Três anos após morte de Mãe Bernadete, família cobra justiça

Três anos após morte de Mãe Bernadete, família cobra justiça
Três anos após morte de Mãe Bernadete, família cobra justiça – Reprodução

Familiares, amigos e entidades realizam nesta segunda-feira (17) uma missa no Santuário do Senhor do Bonfim da Bahia, em Salvador, para marcar os três anos da morte de Mãe Bernadete e renovar a cobrança por justiça. A liderança quilombola foi morta com 25 tiros, a maioria no rosto, quando estava no sofá de casa, na comunidade de Pitanga dos Palmares, em Simões Filho (BA).

O legado da ativista segue mobilizando a família. O neto Wellington Pacífico, de 25 anos, afirma que busca preservar a memória da avó e transformar o luto em luta. Ele está no Programa de Proteção aos Defensores de Direitos Humanos (PPDDH) e ingressou no curso de direito em uma faculdade da Bahia para atuar em defesa da família e das comunidades quilombolas do estado.

Wellington relata que os acusados pela morte de Mãe Bernadete estão presos. Dois deles foram julgados em abril: Arielson da Conceição dos Santos, apontado como executor, foi condenado a mais de 40 anos de prisão, e Marílio dos Santos, descrito como um dos envolvidos no planejamento do crime, recebeu pena de 29 anos e 9 meses.

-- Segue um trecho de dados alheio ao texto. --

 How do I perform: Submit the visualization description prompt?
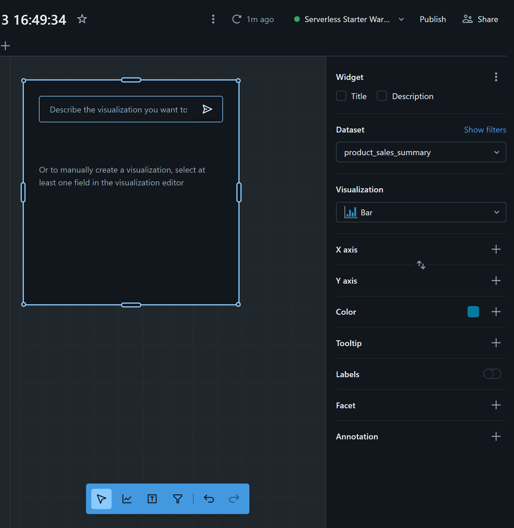point(207,109)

Outros três acusados ainda aguardam julgamento, que a família estima para outubro, embora o Tribunal de Justiça da Bahia não tenha confirmado a data.

A família também quer manter vivo o trabalho de Mãe Bernadete por meio de projetos comunitários. O filho dela, Jurandir Pacífico, diz que deve promover um novo festival de cultura e arte quilombola e buscar parcerias para dar continuidade a iniciativas como festivais, cursos de artesanato e cozinha solidária.

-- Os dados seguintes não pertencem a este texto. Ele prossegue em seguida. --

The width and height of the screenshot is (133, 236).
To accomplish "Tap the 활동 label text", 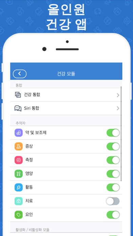I will tap(29, 187).
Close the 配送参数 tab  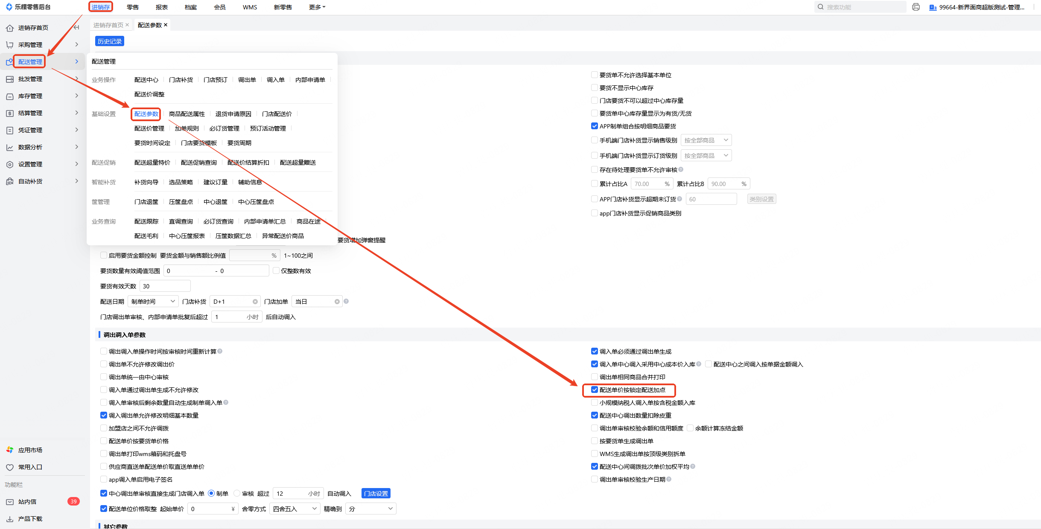(x=166, y=25)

A mobilização também conta com a Conaq, que exige a responsabilização dos acusados e medidas efetivas para garantir a segurança das lideranças quilombolas. A entidade afirma que a morte de Bernadete deixou um recado dolorido sobre a proteção de defensores de direitos humanos e destaca que sua memória continua presente nas comunidades quilombolas.

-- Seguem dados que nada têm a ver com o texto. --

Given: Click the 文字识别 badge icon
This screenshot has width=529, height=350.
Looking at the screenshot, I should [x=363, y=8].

A historiadora Valdecir Nascimento, fundadora do Odara – Instituto da Mulher Negra, afirma que mulheres negras defensoras de direitos humanos enfrentam racismo, violência doméstica e outras violações. Segundo levantamento da Conaq citado na reportagem, pelo menos 22 mulheres foram mortas entre 2016 e 2024 e outras 33 foram ameaçadas entre 2021 e 2023. A entidade também informa que apenas 12,6% dos mais de 1 milhão de brasileiros quilombolas estão em territórios demarcados.